O que importa é como assumimos o sujeito surdo. Fala-se, hoje, frequentemente do
biculturalismo entre surdos ou então se usa o termo bilinguismo. Minha posição é de que o
biculturalismo e o bilinguismo mascaram normas, pois mantêm a diferença cultural surda
como se ela fosse incômoda. As posições bicultural e bilingual mantêm o surdo pelo meio. É
como se dissesse: você é um, mais tem que ser dois ao mesmo tempo. Esta é uma exigência
da “ diversidade” imposta pela sociedade anfitriã ao surdo, uma definição sujeita ainda a
manter cambaleante à comunidade surda. A estratégia é visível: “ o universalismo que
permite paradoxalmente a diversidade, mascara normas etnocêntricas. Isto deixa clara a
tentativa de impor uma língua única para todos, o que nunca será possível. Entra aqui o
esforço de universalizar o surdo, inclusive usando-se como artifício a integração onde se
admite a diversidade, não, porém, a diferença.
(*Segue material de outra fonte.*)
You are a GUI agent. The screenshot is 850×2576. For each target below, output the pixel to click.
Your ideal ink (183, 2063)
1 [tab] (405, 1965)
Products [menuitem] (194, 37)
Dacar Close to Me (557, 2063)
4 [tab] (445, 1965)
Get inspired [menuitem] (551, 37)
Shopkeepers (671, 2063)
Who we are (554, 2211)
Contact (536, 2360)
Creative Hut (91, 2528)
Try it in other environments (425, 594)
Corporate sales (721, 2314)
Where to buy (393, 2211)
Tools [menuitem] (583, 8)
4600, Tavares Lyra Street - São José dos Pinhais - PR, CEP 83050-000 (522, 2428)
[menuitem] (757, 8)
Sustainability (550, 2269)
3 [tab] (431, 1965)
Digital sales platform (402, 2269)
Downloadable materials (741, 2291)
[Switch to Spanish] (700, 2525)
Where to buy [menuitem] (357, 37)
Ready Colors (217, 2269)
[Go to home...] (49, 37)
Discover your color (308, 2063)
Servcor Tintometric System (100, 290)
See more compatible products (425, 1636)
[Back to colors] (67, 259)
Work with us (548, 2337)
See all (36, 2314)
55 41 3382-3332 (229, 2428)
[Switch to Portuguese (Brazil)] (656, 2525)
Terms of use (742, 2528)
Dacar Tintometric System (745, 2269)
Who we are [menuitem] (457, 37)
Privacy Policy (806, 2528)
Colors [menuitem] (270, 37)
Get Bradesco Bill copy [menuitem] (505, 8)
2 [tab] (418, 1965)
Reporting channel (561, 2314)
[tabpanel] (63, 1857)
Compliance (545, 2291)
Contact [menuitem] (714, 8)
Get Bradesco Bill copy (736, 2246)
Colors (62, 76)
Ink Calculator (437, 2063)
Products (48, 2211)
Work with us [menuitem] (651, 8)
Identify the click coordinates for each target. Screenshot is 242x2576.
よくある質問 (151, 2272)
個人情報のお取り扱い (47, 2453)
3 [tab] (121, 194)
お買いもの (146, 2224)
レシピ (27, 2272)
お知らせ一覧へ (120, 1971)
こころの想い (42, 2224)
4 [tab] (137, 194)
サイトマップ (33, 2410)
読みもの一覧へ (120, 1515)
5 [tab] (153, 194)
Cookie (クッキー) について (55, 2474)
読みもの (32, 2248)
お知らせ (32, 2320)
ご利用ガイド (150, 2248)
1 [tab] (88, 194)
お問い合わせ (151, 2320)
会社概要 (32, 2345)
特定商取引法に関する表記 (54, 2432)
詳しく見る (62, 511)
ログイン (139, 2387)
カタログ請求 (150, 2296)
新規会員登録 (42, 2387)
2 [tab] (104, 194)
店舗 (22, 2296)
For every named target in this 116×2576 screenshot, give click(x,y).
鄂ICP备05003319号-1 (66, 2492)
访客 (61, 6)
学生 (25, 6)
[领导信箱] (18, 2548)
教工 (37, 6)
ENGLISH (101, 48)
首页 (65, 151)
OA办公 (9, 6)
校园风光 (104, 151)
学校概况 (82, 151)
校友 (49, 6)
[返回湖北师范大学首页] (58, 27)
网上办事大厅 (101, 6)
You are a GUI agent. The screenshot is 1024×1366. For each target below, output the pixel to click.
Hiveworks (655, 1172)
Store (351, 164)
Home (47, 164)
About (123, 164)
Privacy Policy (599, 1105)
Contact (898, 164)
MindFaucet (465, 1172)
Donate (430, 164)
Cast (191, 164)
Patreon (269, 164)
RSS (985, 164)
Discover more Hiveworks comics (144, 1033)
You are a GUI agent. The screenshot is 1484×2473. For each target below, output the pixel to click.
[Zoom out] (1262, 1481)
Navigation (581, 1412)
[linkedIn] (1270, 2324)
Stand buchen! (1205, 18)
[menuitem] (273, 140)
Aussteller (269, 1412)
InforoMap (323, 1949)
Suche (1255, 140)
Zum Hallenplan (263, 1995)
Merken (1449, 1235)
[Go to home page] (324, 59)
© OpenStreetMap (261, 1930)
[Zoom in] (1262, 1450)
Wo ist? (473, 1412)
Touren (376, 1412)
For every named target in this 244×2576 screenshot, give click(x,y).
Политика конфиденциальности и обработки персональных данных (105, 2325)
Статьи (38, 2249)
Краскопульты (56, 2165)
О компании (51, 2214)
Desta forma, querer que o surdo seja ouvinte e se porte como ouvinte como se
percebeu nesta escola é uma agressão e desrespeito à cultura surda. O surdo não tem que ser
ouvinte, pois a cultura ouvintista é constituída de signos que se ouve (audíveis), ele só irá
conseguir entender a palavra até certo ponto, pensando na “ imagem” da palavra para auxiliar
sua compreensão. A escrita do surdo jamais será igual a do ouvinte, pois as palavras são soltas
e, talvez, continuarão soltas sem um contexto, pois pensar em frases no português e fazê-las
não é o mesmo em fazer e pensar em LIBRAS. Terão consciência disto os educadores
observados? Faz-se necessário pensar em estratégias de como letrar e cobrar os resultados
63
sem impor e reforçar a cultura ouvintista para que como educadores não impormos poder e
privilégios, sem respeitar os sujeitos surdos e sua cultura. Segundo Beyer (2010, p. 57) para
os professores em atividade, para quem a proposta da integração/inclusão escolar surge como
um adicional “ complicador” , uma formação continuada deveria tentar propiciar ferramentas
básicas, tendo em vista sua capacitação. Evidentemente, esta formação deve ter os requisitos
essenciais para uma condução do processo de ensino- aprendizagem desde os fundamentos
conceituais da educação integradora/inclusiva até os aspectos pedagógicos implícitos nesse
processo, tais como a metodologia de ensino, os recursos didáticos, as formas de
aprendizagem de alunos com necessidades especiais, sua progressão escolar, as questões de
avaliação e da finalização dos estudos.
As mediações pedagógicas deveriam respeitar as peculiaridades das crianças surdas no
seu jeito diferente de aprender. O corpo docente deve se organizar e preparar suas aulas
levando em consideração que todo o conhecimento passado pelo professor estará ao alcance
de todos independente de suas limitações. Não foi o que se percebeu no ambiente pesquisado.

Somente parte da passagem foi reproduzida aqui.